Australien zählt genauer Neue Daten im Zensus sollen Aufschluss über LGBTIQ+ geben
Zum ersten Mal in der Geschichte Australiens enthielt die Volkszählung in diesem Jahr Fragen zur sexuellen Orientierung und zur Geschlechtsidentität. Die Erhebung findet alle fünf Jahre statt, zuletzt nun am gestrigen Dienstag. Die Community feiert die Einbindung von LGBTIQ+-Menschen in den Zensus und erhofft sich wichtige neue Erkenntnisse.
Das Wichtigste im Überblick
- Australiens Volkszählung enthielt in diesem Jahr erstmals Fragen zur sexuellen Orientierung und Geschlechtsidentität.
- Menschen ab 16 Jahren konnten die Angaben freiwillig machen.
- Gefragt wurde unter anderem nach sexueller Orientierung, Geschlechtsidentität und dem bei der Geburt eingetragenen Geschlecht.
- Die Statistikbehörde will damit die Daten über homosexuelle und queere Menschen verbessern.
- Die Neuerung geht auf ein Wahlversprechen der Labour-Partei von Premierminister Anthony Albanese aus dem Jahr 2022 zurück.
- Nach früheren Schätzungen identifizieren sich 4,5 Prozent der erwachsenen Australier als LGBTIQ+. Ob es dabei bleibt, soll nun die neue Befragung offenbaren.
Konkrete Fragen zu LGBTIQ+
Insgesamt umfasste der Zensus 66 Fragen.
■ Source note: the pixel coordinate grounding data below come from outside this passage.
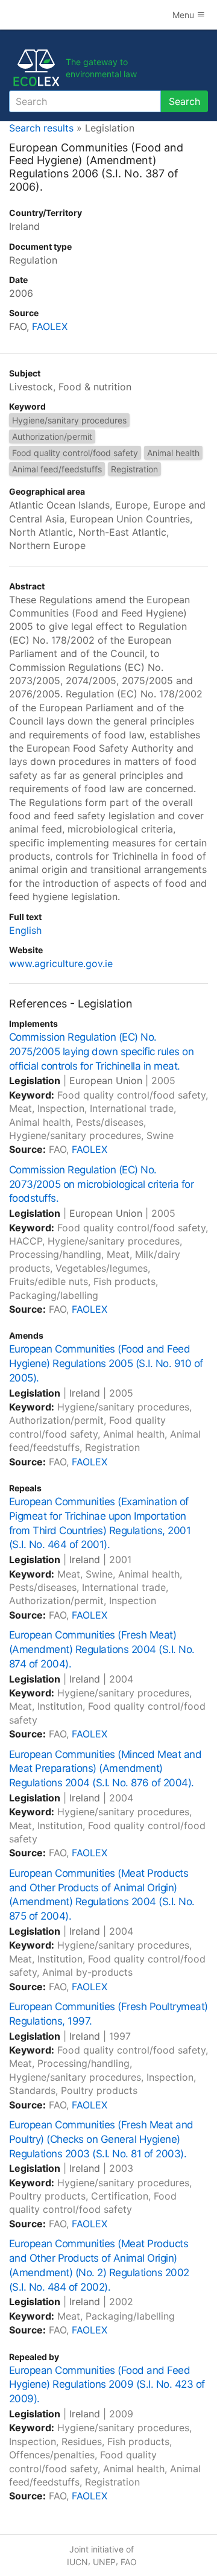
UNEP (104, 2562)
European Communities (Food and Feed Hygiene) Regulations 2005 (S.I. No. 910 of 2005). (106, 1363)
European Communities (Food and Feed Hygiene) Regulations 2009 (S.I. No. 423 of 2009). (107, 2384)
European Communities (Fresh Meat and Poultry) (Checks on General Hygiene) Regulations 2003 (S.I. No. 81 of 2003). (101, 2139)
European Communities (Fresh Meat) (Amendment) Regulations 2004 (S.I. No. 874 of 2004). (102, 1649)
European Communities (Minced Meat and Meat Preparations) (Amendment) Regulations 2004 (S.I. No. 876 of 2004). (105, 1768)
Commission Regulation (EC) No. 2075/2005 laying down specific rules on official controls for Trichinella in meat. (101, 1051)
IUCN (77, 2562)
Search (184, 101)
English (25, 930)
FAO (129, 2562)
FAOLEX (50, 326)
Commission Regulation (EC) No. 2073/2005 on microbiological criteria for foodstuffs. (101, 1184)
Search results (41, 128)
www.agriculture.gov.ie (61, 963)
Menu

Nach Angaben des Australian Bureau of Statistics (ABS) soll die Erhebung zeigen, wie sich die australische Gesellschaft im Laufe der Zeit verändert. Die Daten dienen außerdem dazu, die Bevölkerungszahl zu schätzen und wichtige Entscheidungen über die Zukunft des Landes zu unterstützen. Menschen ab 16 Jahren konnten in diesem Jahr erstmals freiwillig Angaben zu ihrer Identität machen. Die neuen Fragen wurden nach Angaben der australischen Statistikbehörde gemeinsam mit einem LGBTIQ+-Expertengremium entwickelt. Dabei sei darauf geachtet worden, dass die Fragen korrekt und angemessen formuliert sind.
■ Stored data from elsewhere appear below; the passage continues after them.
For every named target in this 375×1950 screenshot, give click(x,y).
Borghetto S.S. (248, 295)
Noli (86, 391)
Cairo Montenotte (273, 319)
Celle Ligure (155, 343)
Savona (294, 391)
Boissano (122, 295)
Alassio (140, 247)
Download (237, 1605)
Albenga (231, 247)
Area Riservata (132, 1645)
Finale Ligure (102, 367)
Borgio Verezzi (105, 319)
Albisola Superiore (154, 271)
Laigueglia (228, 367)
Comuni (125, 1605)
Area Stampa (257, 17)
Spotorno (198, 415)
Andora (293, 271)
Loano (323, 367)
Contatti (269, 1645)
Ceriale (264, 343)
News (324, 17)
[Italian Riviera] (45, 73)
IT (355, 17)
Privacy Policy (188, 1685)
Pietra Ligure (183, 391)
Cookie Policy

Bei der sexuellen Orientierung konnten die Befragten unter anderem „heterosexuell“, „schwul oder lesbisch“ sowie „bisexuell“ angeben. Möglich waren außerdem eine andere Antwort oder der Verzicht auf eine Angabe. Auch bei der Geschlechtsidentität gab es mehrere Antwortmöglichkeiten. Zur Auswahl standen „Mann“, „Frau“ und „nicht-binär“. Daneben konnte ebenso ein anderer Begriff angegeben oder „möchte ich nicht antworten“ ausgewählt werden. Eine weitere Frage lautet: „Welches Geschlecht wurde bei der Geburt der Person eingetragen?“ Die ABS weist darauf hin, dass eine Frage zum Geschlecht bereits seit 1911 Bestandteil des australischen Zensus ist. Für die Erhebung 2026 wurde sie jedoch verändert und um die Frage nach der Geschlechtsidentität ergänzt. Die Behörde begründet die getrennte Erfassung damit, dass sich dadurch die Qualität der erhobenen Daten verbessern soll.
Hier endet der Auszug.